Convert the material below into a numbered list with one line per item, and omit the blank lines.
++++++++++
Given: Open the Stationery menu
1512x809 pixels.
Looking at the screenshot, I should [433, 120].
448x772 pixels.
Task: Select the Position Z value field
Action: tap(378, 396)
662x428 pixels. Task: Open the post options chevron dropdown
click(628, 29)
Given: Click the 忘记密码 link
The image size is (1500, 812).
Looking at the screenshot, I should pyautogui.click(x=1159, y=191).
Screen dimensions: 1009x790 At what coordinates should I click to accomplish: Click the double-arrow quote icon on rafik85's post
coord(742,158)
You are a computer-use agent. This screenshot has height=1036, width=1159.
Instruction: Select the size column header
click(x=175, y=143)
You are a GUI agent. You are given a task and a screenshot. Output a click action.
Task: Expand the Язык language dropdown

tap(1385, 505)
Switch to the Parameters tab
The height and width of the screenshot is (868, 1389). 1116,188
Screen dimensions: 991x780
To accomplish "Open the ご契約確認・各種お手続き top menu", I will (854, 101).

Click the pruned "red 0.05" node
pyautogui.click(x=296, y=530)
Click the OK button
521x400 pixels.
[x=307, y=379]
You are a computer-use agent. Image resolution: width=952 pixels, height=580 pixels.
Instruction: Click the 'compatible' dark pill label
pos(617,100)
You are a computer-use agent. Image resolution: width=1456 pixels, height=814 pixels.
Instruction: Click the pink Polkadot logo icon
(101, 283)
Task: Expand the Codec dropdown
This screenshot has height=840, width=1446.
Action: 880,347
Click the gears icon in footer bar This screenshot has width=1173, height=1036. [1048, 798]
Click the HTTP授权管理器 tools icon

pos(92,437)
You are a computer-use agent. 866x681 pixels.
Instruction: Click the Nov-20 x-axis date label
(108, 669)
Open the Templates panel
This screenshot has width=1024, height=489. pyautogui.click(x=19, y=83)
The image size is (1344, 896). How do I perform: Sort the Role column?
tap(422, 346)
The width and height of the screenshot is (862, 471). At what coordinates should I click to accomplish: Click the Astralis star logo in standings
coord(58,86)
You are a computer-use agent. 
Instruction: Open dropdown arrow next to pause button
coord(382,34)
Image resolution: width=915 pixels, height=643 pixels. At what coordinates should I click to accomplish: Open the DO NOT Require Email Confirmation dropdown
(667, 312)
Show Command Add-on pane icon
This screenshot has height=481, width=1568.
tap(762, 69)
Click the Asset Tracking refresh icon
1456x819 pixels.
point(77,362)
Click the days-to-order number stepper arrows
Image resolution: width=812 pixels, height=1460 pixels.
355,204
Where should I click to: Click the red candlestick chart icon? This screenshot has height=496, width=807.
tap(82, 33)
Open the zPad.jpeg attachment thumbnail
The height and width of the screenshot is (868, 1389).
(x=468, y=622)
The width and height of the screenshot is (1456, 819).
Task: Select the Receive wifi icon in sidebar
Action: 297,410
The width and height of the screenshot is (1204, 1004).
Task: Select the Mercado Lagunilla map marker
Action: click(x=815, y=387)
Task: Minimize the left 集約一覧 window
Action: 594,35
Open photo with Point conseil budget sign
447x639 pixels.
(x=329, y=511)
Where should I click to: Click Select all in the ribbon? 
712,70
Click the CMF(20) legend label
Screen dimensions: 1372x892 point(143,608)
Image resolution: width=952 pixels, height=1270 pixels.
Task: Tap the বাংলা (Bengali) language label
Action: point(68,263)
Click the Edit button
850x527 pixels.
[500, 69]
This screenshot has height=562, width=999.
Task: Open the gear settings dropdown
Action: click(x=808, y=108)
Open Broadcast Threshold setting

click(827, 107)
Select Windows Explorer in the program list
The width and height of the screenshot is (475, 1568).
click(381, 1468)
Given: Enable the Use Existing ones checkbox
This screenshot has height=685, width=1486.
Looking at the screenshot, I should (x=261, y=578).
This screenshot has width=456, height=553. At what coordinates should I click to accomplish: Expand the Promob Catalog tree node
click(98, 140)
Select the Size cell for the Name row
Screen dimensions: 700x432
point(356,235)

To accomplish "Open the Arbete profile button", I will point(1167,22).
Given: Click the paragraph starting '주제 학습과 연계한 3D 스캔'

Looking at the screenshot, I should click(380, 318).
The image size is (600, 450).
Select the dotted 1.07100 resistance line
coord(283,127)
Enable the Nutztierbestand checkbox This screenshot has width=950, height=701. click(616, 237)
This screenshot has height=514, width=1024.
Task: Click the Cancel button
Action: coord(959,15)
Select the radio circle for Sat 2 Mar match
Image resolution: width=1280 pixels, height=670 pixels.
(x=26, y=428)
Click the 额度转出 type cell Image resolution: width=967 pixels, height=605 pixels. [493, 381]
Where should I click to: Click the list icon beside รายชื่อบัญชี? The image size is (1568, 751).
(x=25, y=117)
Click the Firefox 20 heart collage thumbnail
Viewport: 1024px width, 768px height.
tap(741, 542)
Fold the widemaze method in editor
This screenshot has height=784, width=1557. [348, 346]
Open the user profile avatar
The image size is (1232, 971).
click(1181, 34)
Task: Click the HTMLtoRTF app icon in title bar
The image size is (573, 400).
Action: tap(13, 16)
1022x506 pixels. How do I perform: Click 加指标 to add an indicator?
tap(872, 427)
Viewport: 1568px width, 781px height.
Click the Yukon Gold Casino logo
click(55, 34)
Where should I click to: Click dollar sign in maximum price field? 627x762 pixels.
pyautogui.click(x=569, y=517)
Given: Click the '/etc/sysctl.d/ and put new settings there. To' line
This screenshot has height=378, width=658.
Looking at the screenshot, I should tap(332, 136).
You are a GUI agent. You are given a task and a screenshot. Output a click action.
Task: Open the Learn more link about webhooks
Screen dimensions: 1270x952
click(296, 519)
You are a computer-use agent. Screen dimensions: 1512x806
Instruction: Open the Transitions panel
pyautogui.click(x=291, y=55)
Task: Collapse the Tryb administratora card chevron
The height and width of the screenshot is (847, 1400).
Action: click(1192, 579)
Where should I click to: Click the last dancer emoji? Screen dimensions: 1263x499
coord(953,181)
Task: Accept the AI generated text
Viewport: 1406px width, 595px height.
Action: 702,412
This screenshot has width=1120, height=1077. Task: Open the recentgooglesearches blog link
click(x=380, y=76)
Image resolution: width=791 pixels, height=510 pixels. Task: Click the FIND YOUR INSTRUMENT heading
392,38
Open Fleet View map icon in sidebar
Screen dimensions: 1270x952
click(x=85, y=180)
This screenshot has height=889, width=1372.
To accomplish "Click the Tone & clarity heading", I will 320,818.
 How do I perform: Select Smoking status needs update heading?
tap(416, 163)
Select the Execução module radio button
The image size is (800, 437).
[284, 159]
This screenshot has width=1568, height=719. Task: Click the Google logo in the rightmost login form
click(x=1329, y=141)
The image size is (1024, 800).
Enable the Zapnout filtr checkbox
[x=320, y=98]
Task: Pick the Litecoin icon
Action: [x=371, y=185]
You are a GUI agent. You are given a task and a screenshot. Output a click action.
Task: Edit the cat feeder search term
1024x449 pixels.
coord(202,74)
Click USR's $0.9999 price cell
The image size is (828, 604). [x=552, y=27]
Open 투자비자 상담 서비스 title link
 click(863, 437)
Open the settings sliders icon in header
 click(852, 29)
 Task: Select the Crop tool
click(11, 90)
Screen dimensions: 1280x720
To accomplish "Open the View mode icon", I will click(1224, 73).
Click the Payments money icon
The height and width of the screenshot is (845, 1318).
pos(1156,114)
++++++++++
• Solution:
1. Given: Open the Stationery menu
2. 1512x809 pixels.
3. Looking at the screenshot, I should [433, 120].
4. 448x772 pixels.
5. Task: Select the Position Z value field
6. Action: tap(378, 396)
7. 662x428 pixels. Task: Open the post options chevron dropdown
8. click(628, 29)
9. Given: Click the 忘记密码 link
10. The image size is (1500, 812).
11. Looking at the screenshot, I should pyautogui.click(x=1159, y=191).
12. Screen dimensions: 1009x790 At what coordinates should I click to accomplish: Click the double-arrow quote icon on rafik85's post
13. coord(742,158)
14. You are a computer-use agent. This screenshot has height=1036, width=1159.
15. Instruction: Select the size column header
16. click(x=175, y=143)
17. You are a GUI agent. You are given a task and a screenshot. Output a click action.
18. Task: Expand the Язык language dropdown
19. tap(1385, 505)
20. Switch to the Parameters tab
21. The height and width of the screenshot is (868, 1389). 1116,188
22. Screen dimensions: 991x780
23. To accomplish "Open the ご契約確認・各種お手続き top menu", I will (854, 101).
24. Click the pruned "red 0.05" node
25. pyautogui.click(x=296, y=530)
26. Click the OK button
27. 521x400 pixels.
28. [x=307, y=379]
29. You are a computer-use agent. Image resolution: width=952 pixels, height=580 pixels.
30. Instruction: Click the 'compatible' dark pill label
31. pos(617,100)
32. You are a computer-use agent. Image resolution: width=1456 pixels, height=814 pixels.
33. Instruction: Click the pink Polkadot logo icon
34. (101, 283)
35. Task: Expand the Codec dropdown
36. This screenshot has height=840, width=1446.
37. Action: 880,347
38. Click the gears icon in footer bar This screenshot has width=1173, height=1036. [1048, 798]
39. Click the HTTP授权管理器 tools icon
40. pos(92,437)
41. You are a computer-use agent. 866x681 pixels.
42. Instruction: Click the Nov-20 x-axis date label
43. (108, 669)
44. Open the Templates panel
45. This screenshot has width=1024, height=489. pyautogui.click(x=19, y=83)
46. The image size is (1344, 896). How do I perform: Sort the Role column?
47. tap(422, 346)
48. The width and height of the screenshot is (862, 471). At what coordinates should I click to accomplish: Click the Astralis star logo in standings
49. coord(58,86)
50. You are a computer-use agent. 
51. Instruction: Open dropdown arrow next to pause button
52. coord(382,34)
53. Image resolution: width=915 pixels, height=643 pixels. At what coordinates should I click to accomplish: Open the DO NOT Require Email Confirmation dropdown
54. (667, 312)
55. Show Command Add-on pane icon
56. This screenshot has height=481, width=1568.
57. tap(762, 69)
58. Click the Asset Tracking refresh icon
59. 1456x819 pixels.
60. point(77,362)
61. Click the days-to-order number stepper arrows
62. Image resolution: width=812 pixels, height=1460 pixels.
63. 355,204
64. Where should I click to: Click the red candlestick chart icon? This screenshot has height=496, width=807.
65. tap(82, 33)
66. Open the zPad.jpeg attachment thumbnail
67. The height and width of the screenshot is (868, 1389).
68. (x=468, y=622)
69. The width and height of the screenshot is (1456, 819).
70. Task: Select the Receive wifi icon in sidebar
71. Action: 297,410
72. The width and height of the screenshot is (1204, 1004).
73. Task: Select the Mercado Lagunilla map marker
74. Action: click(x=815, y=387)
75. Task: Minimize the left 集約一覧 window
76. Action: 594,35
77. Open photo with Point conseil budget sign
78. 447x639 pixels.
79. (x=329, y=511)
80. Where should I click to: Click Select all in the ribbon? 
81. 712,70
82. Click the CMF(20) legend label
83. Screen dimensions: 1372x892 point(143,608)
84. Image resolution: width=952 pixels, height=1270 pixels.
85. Task: Tap the বাংলা (Bengali) language label
86. Action: point(68,263)
87. Click the Edit button
88. 850x527 pixels.
89. [500, 69]
90. This screenshot has height=562, width=999.
91. Task: Open the gear settings dropdown
92. Action: click(x=808, y=108)
93. Open Broadcast Threshold setting
94. click(827, 107)
95. Select Windows Explorer in the program list
96. The width and height of the screenshot is (475, 1568).
97. click(381, 1468)
98. Given: Enable the Use Existing ones checkbox
99. This screenshot has height=685, width=1486.
100. Looking at the screenshot, I should (x=261, y=578).
101. This screenshot has width=456, height=553. At what coordinates should I click to accomplish: Expand the Promob Catalog tree node
102. click(98, 140)
103. Select the Size cell for the Name row
104. Screen dimensions: 700x432
105. point(356,235)
106. To accomplish "Open the Arbete profile button", I will point(1167,22).
107. Given: Click the paragraph starting '주제 학습과 연계한 3D 스캔'
108. Looking at the screenshot, I should click(380, 318).
109. The image size is (600, 450).
110. Select the dotted 1.07100 resistance line
111. coord(283,127)
112. Enable the Nutztierbestand checkbox This screenshot has width=950, height=701. click(616, 237)
113. This screenshot has height=514, width=1024.
114. Task: Click the Cancel button
115. Action: coord(959,15)
116. Select the radio circle for Sat 2 Mar match
117. Image resolution: width=1280 pixels, height=670 pixels.
118. (x=26, y=428)
119. Click the 额度转出 type cell Image resolution: width=967 pixels, height=605 pixels. [493, 381]
120. Where should I click to: Click the list icon beside รายชื่อบัญชี? The image size is (1568, 751).
121. (x=25, y=117)
122. Click the Firefox 20 heart collage thumbnail
123. Viewport: 1024px width, 768px height.
124. tap(741, 542)
125. Fold the widemaze method in editor
126. This screenshot has height=784, width=1557. [348, 346]
127. Open the user profile avatar
128. The image size is (1232, 971).
129. click(1181, 34)
130. Task: Click the HTMLtoRTF app icon in title bar
131. The image size is (573, 400).
132. Action: tap(13, 16)
133. 1022x506 pixels. How do I perform: Click 加指标 to add an indicator?
134. tap(872, 427)
135. Viewport: 1568px width, 781px height.
136. Click the Yukon Gold Casino logo
137. click(55, 34)
138. Where should I click to: Click dollar sign in maximum price field? 627x762 pixels.
139. pyautogui.click(x=569, y=517)
140. Given: Click the '/etc/sysctl.d/ and put new settings there. To' line
141. This screenshot has height=378, width=658.
142. Looking at the screenshot, I should tap(332, 136).
143. You are a GUI agent. You are given a task and a screenshot. Output a click action.
144. Task: Open the Learn more link about webhooks
145. Screen dimensions: 1270x952
146. click(296, 519)
147. You are a computer-use agent. Screen dimensions: 1512x806
148. Instruction: Open the Transitions panel
149. pyautogui.click(x=291, y=55)
150. Task: Collapse the Tryb administratora card chevron
151. The height and width of the screenshot is (847, 1400).
152. Action: click(1192, 579)
153. Where should I click to: Click the last dancer emoji? Screen dimensions: 1263x499
154. coord(953,181)
155. Task: Accept the AI generated text
156. Viewport: 1406px width, 595px height.
157. Action: 702,412
158. This screenshot has width=1120, height=1077. Task: Open the recentgooglesearches blog link
159. click(x=380, y=76)
160. Image resolution: width=791 pixels, height=510 pixels. Task: Click the FIND YOUR INSTRUMENT heading
161. 392,38
162. Open Fleet View map icon in sidebar
163. Screen dimensions: 1270x952
164. click(x=85, y=180)
165. This screenshot has height=889, width=1372.
166. To accomplish "Click the Tone & clarity heading", I will 320,818.
167.  How do I perform: Select Smoking status needs update heading?
168. tap(416, 163)
169. Select the Execução module radio button
170. The image size is (800, 437).
171. [284, 159]
172. This screenshot has width=1568, height=719. Task: Click the Google logo in the rightmost login form
173. click(x=1329, y=141)
174. The image size is (1024, 800).
175. Enable the Zapnout filtr checkbox
176. [x=320, y=98]
177. Task: Pick the Litecoin icon
178. Action: [x=371, y=185]
179. You are a GUI agent. You are given a task and a screenshot. Output a click action.
180. Task: Edit the cat feeder search term
181. 1024x449 pixels.
182. coord(202,74)
183. Click USR's $0.9999 price cell
184. The image size is (828, 604). [x=552, y=27]
185. Open 투자비자 상담 서비스 title link
186.  click(863, 437)
187. Open the settings sliders icon in header
188.  click(852, 29)
189.  Task: Select the Crop tool
190. click(11, 90)
191. Screen dimensions: 1280x720
192. To accomplish "Open the View mode icon", I will click(1224, 73).
193. Click the Payments money icon
194. The height and width of the screenshot is (845, 1318).
195. pos(1156,114)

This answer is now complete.